Uma história do pós-guerra na Bósnia que tem tanto de verídica como de hilariante
Ratko Mladic só foi capturado no ano passado/Jason Gold/Getty Images
A reportagem foi publicada em Outubro de 2000 na revista Esquire, assinada por Scott Anderson, e descreve a aventura delirante de cinco jornalistas na Bósnia-Herzegovina, que meses antes estavam naquele país, num ano em que se assinalava o quinto aniversário do fim da guerra no Balcãs.
Anderson foi um dos protagonistas da história que, apesar de ter todos os condimentos para ser uma comédia, com alguns personagens que mais pareciam saídos de um circo, estava centrada no débil processo de estabilização dos Balcãs, no qual o cinismo das potências externas se expressou através dos seus jogos políticos, remetendo os capacetes azuis para uma espécie de função decorativa, sobretudo no que diz respeito à captura de criminosos de guerra.

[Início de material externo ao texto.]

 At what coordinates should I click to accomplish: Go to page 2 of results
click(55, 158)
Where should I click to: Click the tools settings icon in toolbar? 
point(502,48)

Na altura desta história já tinham passado cinco anos desde o fim da guerra sem que se tivesse notado quaisquer esforços por parte das forças
internacionais na captura de alguns dos principais responsáveis por aquele conflito.
O nome mais sonante era o de Ratko Mladic, comandante das forças sérvias que dizimaram muçulmanos e croatas na Bósnia, que tinha sido acusado pelo tribunal internacional para ex-Jugoslávia (ICTY), em 1995, por crimes de guerra, genocídio e crimes contra a Humanidade. O mesmo tribunal acusou especificamente Mladic de ter tido uma intervenção directa no massacre de Srebrenica, no qual morreram cerca de 8 mil muçulmanos, no “cerco” a Sarajevo e em campanhas de “deportação, perseguição, tortura e assassinos”.
Voltando à história de Scott Anderson. Estava-se na Primavera de 2000 e eram vários os jornalistas internacionais que tinham regressado a Sarajevo, desta vez em tempo de paz, ora para visitar a ex-Jugoslávia ou então para fazer a cobertura do quinto aniversário do fim da guerra.
No terreno via-se uma nova realidade, minada pelos interesses políticos e pela hipocrisia das chancelarias internacionais. O processo de paz, pelo menos nos primeiros anos, foi montado de forma a manter um equilíbrio diplomático que pudesse satisfazer diferentes partes.
No meio desta teia os criminosos de guerra iam escapando, em muitos casos de forma escandalosa, tendo em conta a área reduzida em que se movimentavam.
Hoje, sabe-se que além do apoio e cobertura das populações locais no terreno, muitos dos criminosos de guerra procurados pelo ICTY beneficiaram da complacência de dirigentes políticos, nomeadamente sérvios ou bósnio-sérvios, e da passividade dos capacetes azuis da ONU e da NATO.
Para os jornalistas que tinham estado na Jugoslávia durante o período da guerra (1991-95), as atrocidades que tinham visto permaneciam vivas nas suas memórias cinco anos depois. Não tinham esquecido a crueldade dos carniceiros e percebiam que a comunidade internacional não estava a fazer um verdadeiro esforço para capturar todos esses criminosos.
É a partir daqui que Scott Anderson, juntamente com dois jornalistas americanos, um holandês e um belga, numa noite de Abril de 2000, decidem em ambiente descontraído, de copos, num café no centro de Sarajevo, capturar Mladic. Obviamente que foi tudo engendrado em tom de brincadeira, mas mal sabiam eles que iriam acabar por ser confundidos com uma equipa de elite da CIA, envolvendo-se numa louca operação pseudo-secreta.
A história verídica, contada meses depois na Esquire, é digna de ser lida, com o seu enredo hilariante e personagens alucinados. O filme acabaria por surgir em 2007, um complemento cénico imperdível ao artigo de Scott Anderson.